Tak berakhir di situ, penyisiran dilanjutkan ke wilayah Kecamatan Weru pada sore harinya. Sekira pukul 16.45 WIB, petugas meringkus AJ di rumahnya nan berada di Kecamatan Weru, Kabupaten Cirebon. Polisi juga menyita peralatan bukti berupa 62 butir Trihexyphenidyl, 33 tablet Tramadol, duit tunai Rp55.000, serta dua balut jejak rokok nan dijadikan wadah penyimpanan.

Tersangka AJ mengaku mendapatkan pasokan obat terlarang tersebut dari seorang pengedar di wilayah Plered. Merespons keterangan tersebut, petugas langsung bergerak sigap ke letak sasaran. Pada pukul 17.45 WIB, petugas membekuk RR, 27, di tempat tinggalnya di wilayah Kecamatan Plered, Kabupaten Cirebon.

Dari tangan RR, petugas menyita 273 butir Trihexyphenidyl, 33 tablet Tramadol, duit tunai Rp200.000 hasil transaksi, satu unit ponsel.

Tersangka RR membeberkan bahwa pasokan obat keras nan dijualnya diperoleh dari seorang penyuplai berinisial R nan sekarang juga masuk dalam perburuan petugas


KOMITMEN KEPOLISIAN


Kapolresta Cirebon Kombes Imara Utama, menjelaskan bahwa operasi penindakan serentak ini merupakan komitmen nyata kepolisian dalam melindungi masyarakat, khususnya generasi muda, dari ancaman penyalahgunaan narkotika dan obat keras terbatas nan beredar secara ilegal.

"Polresta Cirebon tidak bakal memberikan ruang mobilitas sedikit pun bagi para pelaku nan nekat merusak kesehatan dan masa depan penduduk dengan mengedarkan narkoba maupun obat keras tanpa izin. Kami bakal terus mengejar seluruh jaringan penyuplai hingga ke akar-akarnya," tandasnya, Rabu (5/8).
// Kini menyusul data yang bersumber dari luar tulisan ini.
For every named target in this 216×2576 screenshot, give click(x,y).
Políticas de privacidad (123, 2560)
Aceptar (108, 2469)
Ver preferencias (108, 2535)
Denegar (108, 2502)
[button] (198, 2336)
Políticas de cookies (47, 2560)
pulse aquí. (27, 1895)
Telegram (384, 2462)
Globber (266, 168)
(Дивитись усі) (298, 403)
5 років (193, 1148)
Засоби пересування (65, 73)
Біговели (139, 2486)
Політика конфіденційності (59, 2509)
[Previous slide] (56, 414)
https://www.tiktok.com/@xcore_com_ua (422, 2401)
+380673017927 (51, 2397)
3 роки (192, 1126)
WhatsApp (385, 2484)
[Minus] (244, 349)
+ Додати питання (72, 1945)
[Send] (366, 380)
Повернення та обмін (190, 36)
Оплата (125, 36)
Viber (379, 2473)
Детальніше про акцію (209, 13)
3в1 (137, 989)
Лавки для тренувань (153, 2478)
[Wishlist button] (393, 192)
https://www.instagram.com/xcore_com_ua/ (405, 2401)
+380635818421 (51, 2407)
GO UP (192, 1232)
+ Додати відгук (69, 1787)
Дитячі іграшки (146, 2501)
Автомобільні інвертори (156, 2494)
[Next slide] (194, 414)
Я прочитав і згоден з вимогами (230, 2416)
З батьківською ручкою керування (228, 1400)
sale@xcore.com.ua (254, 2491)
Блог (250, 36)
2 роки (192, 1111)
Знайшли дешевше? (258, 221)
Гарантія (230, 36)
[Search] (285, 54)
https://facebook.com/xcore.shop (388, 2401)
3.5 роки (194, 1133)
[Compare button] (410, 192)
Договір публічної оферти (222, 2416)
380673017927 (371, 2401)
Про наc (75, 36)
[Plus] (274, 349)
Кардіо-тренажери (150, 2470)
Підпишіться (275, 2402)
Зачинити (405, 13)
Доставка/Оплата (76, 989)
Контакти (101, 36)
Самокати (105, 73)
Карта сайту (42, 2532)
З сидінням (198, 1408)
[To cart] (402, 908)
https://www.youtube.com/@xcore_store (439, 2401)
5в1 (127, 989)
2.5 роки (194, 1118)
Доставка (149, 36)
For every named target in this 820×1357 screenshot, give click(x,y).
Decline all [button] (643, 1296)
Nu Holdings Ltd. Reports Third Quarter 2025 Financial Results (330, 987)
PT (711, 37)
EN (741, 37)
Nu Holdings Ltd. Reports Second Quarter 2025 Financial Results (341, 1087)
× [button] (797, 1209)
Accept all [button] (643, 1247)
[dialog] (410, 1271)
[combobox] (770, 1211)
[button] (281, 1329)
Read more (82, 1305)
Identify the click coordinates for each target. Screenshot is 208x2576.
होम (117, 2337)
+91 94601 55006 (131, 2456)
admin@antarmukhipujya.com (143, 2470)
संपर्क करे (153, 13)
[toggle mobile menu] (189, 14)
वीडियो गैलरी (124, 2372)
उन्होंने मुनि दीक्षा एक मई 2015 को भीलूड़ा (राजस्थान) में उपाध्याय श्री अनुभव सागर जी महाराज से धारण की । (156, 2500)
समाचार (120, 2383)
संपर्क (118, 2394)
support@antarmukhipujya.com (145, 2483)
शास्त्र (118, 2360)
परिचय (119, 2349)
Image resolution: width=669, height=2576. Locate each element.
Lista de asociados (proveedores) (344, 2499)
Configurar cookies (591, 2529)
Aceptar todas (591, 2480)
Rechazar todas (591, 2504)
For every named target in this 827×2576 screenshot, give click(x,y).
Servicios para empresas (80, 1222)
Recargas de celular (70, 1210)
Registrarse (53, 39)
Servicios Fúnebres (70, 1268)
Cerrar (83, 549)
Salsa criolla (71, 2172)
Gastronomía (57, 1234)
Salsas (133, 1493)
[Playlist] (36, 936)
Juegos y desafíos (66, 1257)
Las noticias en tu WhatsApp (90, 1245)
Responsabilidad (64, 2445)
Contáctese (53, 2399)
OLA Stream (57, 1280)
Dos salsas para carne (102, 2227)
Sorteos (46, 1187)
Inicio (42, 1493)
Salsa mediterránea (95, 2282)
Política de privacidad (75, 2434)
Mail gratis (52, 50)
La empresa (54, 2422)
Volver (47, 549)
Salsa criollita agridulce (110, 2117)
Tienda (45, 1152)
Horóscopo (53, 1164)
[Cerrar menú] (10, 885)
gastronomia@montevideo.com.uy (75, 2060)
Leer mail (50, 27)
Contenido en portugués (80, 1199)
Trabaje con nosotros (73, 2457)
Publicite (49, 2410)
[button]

Atas perbuatannya, tersangka AJ, Y, dan RR dijerat dengan Pasal 435 dan/atau Pasal 436 ayat (1) dan (2) Undang-Undang RI Nomor 17 Tahun 2023 tentang Kesehatan sebagaimana telah diubah dalam UU RI Nomor 1 Tahun 2026 tentang Penyesuaian Pidana, dengan ancaman balasan penjara maksimal 12 tahun.

Sementara tersangka MAP dijerat dengan pasal berlapis mengenai pengedaran obat keras terbatas serta kepemilikan narkotika jenis sabu sebagaimana diatur dalam UU Kesehatan dan Pasal 609 ayat (1) huruf a UU RI Nomor 1 Tahun 2023 tentang KUHP jo UU RI Nomor 1 Tahun 2026.